Cette montagne donc, est célèbre pour sa production de thé. Les plants requièrent des variations de température importantes pour pousser et la fraîcheur de la nuit montagnarde, doublée d'une belle journée ensoleillée semble les séduire. Sur une crête, un village s'étend au bord de la route sur plusieurs kilomètres jusqu'à créer un petit centre, la place du marché. Cet endroit me fait toujours l'effet d'un repaire de pirate, d'un comptoir commercial secret, d'une caverne d'alibaba particulièrement pour les amoureux du thé. Je n'entre pas vraiment dans cette catégorie même si je me suis laissée séduire il y a peu mais l'univers des marchands de thés m’envoûte, et ici je peux me glisser dans les échoppes sombres pleines de théières, tasses, bols jusqu'au plafond, où s'accumulent différents sacs remplis de feuilles, variétés aux noms imprononçables, le tout surveillé par la mamie chinoise au fond qui te prépare un thé selon un protocole bien particulier, on ne rigole pas avec l'art de servir cette boisson qui est primordial pour tirer toute la saveur des feuilles. Je me suis laissée goûter son breuvage, d'abord versé dans un petit verre puis recouvert d'un bol aussi lilliputien, le tout retourné pour semble-t-il sentir la saveur dans le verre – qu'elle me colle sous le nez – avant de boire.

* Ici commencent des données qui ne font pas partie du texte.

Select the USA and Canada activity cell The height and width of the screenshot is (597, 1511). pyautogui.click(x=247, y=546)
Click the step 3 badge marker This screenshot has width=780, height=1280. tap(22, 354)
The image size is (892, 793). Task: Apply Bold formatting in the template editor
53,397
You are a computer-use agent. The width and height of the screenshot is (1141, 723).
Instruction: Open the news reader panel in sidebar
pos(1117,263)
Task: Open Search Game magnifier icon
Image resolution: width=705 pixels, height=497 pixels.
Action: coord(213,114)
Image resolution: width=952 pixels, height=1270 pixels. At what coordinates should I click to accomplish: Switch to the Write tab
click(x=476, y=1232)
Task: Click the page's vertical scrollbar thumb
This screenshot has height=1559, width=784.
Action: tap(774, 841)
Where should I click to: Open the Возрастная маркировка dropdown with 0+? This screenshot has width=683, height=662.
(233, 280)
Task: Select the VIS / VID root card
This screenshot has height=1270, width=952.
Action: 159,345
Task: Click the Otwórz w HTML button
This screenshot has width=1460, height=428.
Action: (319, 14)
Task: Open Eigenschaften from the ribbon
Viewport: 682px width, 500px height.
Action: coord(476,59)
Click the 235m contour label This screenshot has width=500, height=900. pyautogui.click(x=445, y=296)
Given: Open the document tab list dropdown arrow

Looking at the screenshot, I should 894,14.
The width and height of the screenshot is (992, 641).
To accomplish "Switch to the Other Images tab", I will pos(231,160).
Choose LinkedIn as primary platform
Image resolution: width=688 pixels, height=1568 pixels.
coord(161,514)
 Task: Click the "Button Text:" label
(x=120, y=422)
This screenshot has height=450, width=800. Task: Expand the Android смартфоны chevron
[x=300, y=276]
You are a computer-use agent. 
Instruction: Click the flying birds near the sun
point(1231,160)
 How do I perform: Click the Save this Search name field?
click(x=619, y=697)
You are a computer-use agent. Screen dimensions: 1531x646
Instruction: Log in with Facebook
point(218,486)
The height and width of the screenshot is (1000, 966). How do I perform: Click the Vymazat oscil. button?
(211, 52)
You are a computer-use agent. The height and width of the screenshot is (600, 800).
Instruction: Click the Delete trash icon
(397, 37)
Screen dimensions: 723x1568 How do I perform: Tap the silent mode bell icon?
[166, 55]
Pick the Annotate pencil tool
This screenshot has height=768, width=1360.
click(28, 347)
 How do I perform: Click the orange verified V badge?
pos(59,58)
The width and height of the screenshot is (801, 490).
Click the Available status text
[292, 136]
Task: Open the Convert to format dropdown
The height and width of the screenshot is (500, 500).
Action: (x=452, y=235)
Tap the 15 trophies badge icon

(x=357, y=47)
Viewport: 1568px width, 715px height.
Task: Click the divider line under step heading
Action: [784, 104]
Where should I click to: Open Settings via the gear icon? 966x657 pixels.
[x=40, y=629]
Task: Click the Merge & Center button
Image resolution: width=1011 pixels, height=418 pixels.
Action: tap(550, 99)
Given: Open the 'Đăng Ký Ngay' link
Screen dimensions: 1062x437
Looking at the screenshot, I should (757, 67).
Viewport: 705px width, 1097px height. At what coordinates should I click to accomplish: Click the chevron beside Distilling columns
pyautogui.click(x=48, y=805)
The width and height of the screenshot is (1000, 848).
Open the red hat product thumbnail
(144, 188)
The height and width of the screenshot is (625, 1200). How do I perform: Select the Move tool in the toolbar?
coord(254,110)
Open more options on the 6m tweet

J'ai donc erré dans ces petites boutiques et intraitablement négocié mes trésors – qui ont manqué de se briser plus d'une fois sur la tortueuse route de retour. « Mais vous oubliez d’acheter le thé ! ». Pas besoin j'ai mon fournisseur déjà, Guy et ses plantations sur une autre montagne proche, garanti sans produits chimiques, vos théiers à Mae Salong ils ont beau être plaisants pour les yeux, les feuilles brillantes et sans perte mais très peu dans ma tasse vos pesticides.













Je parlais de mamie chinoise, ce n'est pas un raccourci , Mae Salong est un véritable village chinois où s'est implanté un régiment originaire du Yunnan après la Révolution de 1949. Architecture, nourriture, langue, écriteaux...


Avec eux cohabitent des tributs des montagnes qui viennent vendre leurs marchandises, riz, légumes et textiles au marché. Ils travaillent également dans les plantations de thé, autrefois champs d'opium.














Ici la route porte le parfum du thé, odeur fleurie qui se mêle à celle des cerisiers . On croise des Lasu ou Kharen qui grimpent avec leurs produits sur leur dos et trouvent quand même l'énergie pour nous gratifier d'un sourire. La route jusqu'au temple au sommet de la montagne est une enfilade de marches à l'asiatique (comprenez dix centimètres de hauteur), je sème vite ma coréenne et mes mollets me détestent. Mais les félicitations du gardien du temple en nous voyant arriver au sommet à pieds est un premier réconfort.






Paysage vaporeux, un temple rouge envahi par les fleurs, un stupa doré, des remparts de ce château dans le ciel je surplombe toutes les collines précédemment gravies et me sens plus haute que le ciel lui-même, les nuages. Le sol semble planer sous mes pas, ne pas redescendre, contempler encore. Sentir Lucrèce derrière ton épaule te retenir un instant... Et retourner à la guerre.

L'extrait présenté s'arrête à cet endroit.